Andreas Oberritter <andreas@oberritter.de> wrote:
On Tue, 2003-01-14 at 11:00, Clemens Kirchgatterer wrote:
If you always read 4096 bytes then you will always receive whole
sections.
... assuming read() does not fail and return -1, of course.
but you may also read less, IMHO. i.e. when EINTR occours.
read() will then return -1 and the content of the buffer should be
discarded, because it is not possible to tell how much data (if any)

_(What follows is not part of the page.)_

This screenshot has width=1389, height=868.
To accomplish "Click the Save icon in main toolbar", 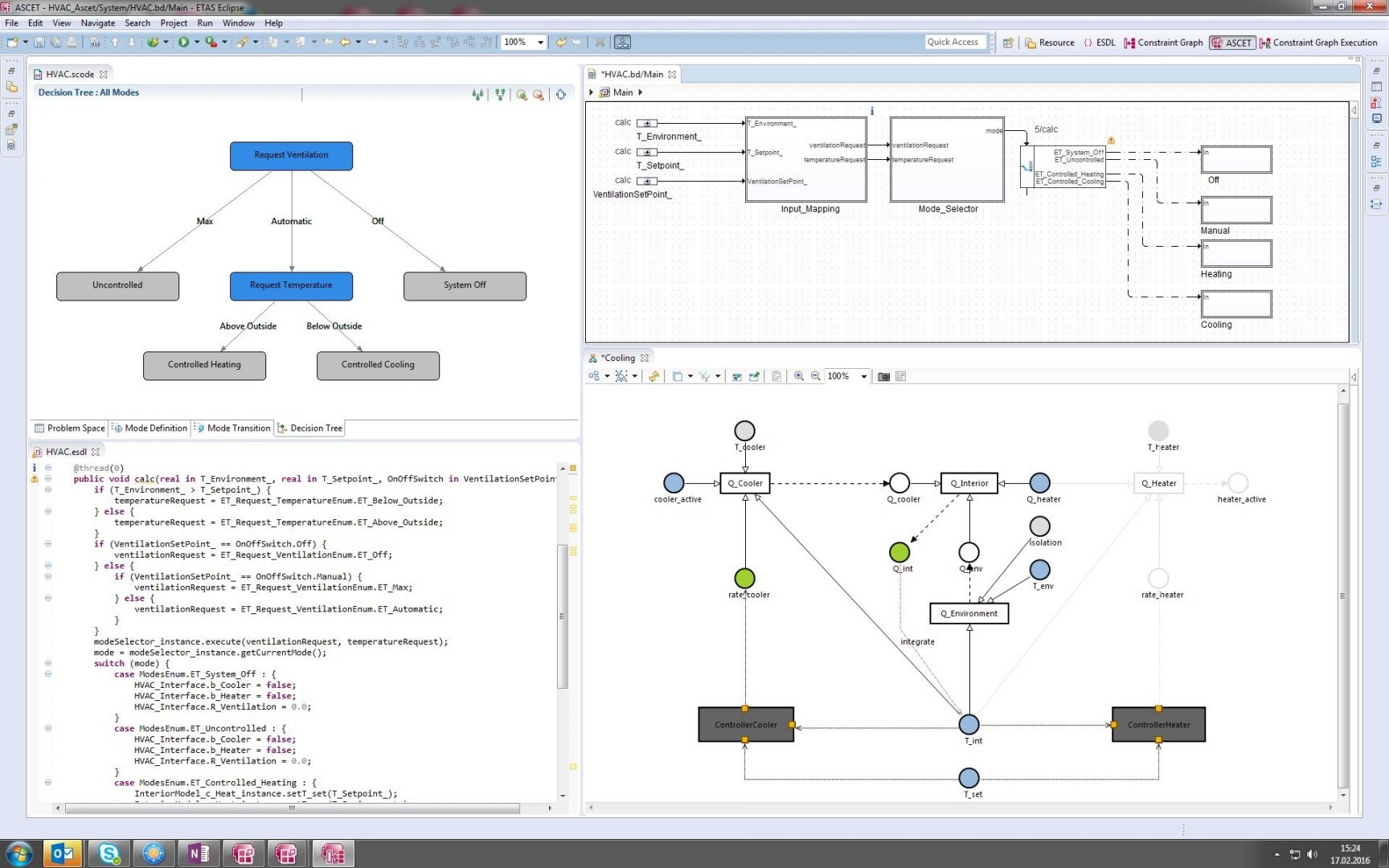I will tap(39, 42).
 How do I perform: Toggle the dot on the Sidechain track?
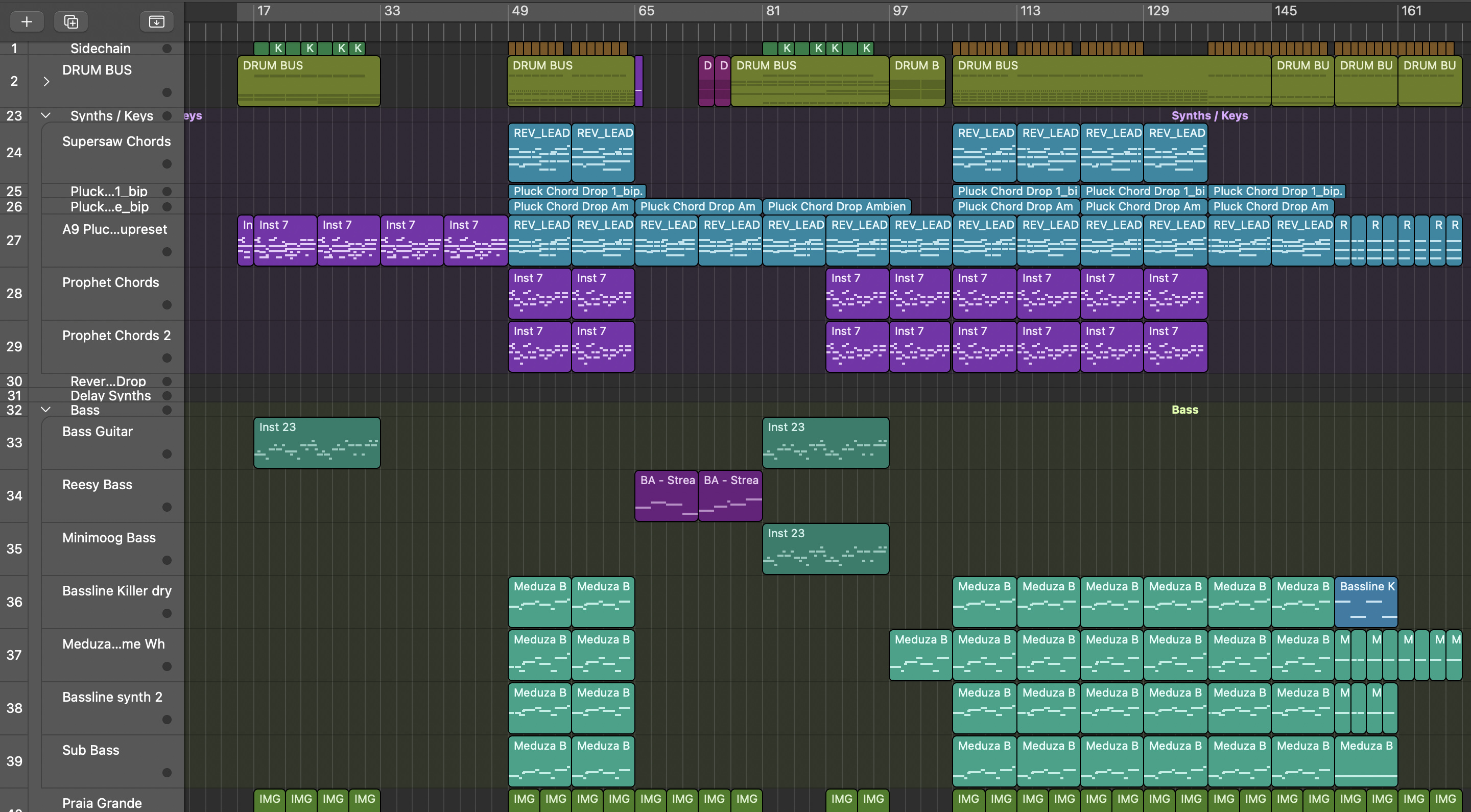click(167, 49)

has been copied to it. The next succeeding read will copy a complete
section to the buffer.
man(2) read:
On success, the number of bytes read is returned (zero indicates
end of file), and the file position is advanced by this number. It is
not an error if this number is smaller than the number of bytes
requested; this may happen for example because fewer bytes are actually
available right now [..] or because read() was interrupted by a signal.
[..]
POSIX allows a read that is interrupted after reading some data to
return -1 (with errno set to EINTR) or to return the number of bytes
already read.
(end man)
i don't really know if this is of any relevance for the driver. could
you please comment on that? i think, based on manpage, it IS possible,
that read returns with less then available bytes, caused by a signal,
without returning -1.
it would probably be possible and POSIX conform, but why would you want
to have the required overhead and exception checking in the driver and
your software? Delivering complete sections is just the most convinient way.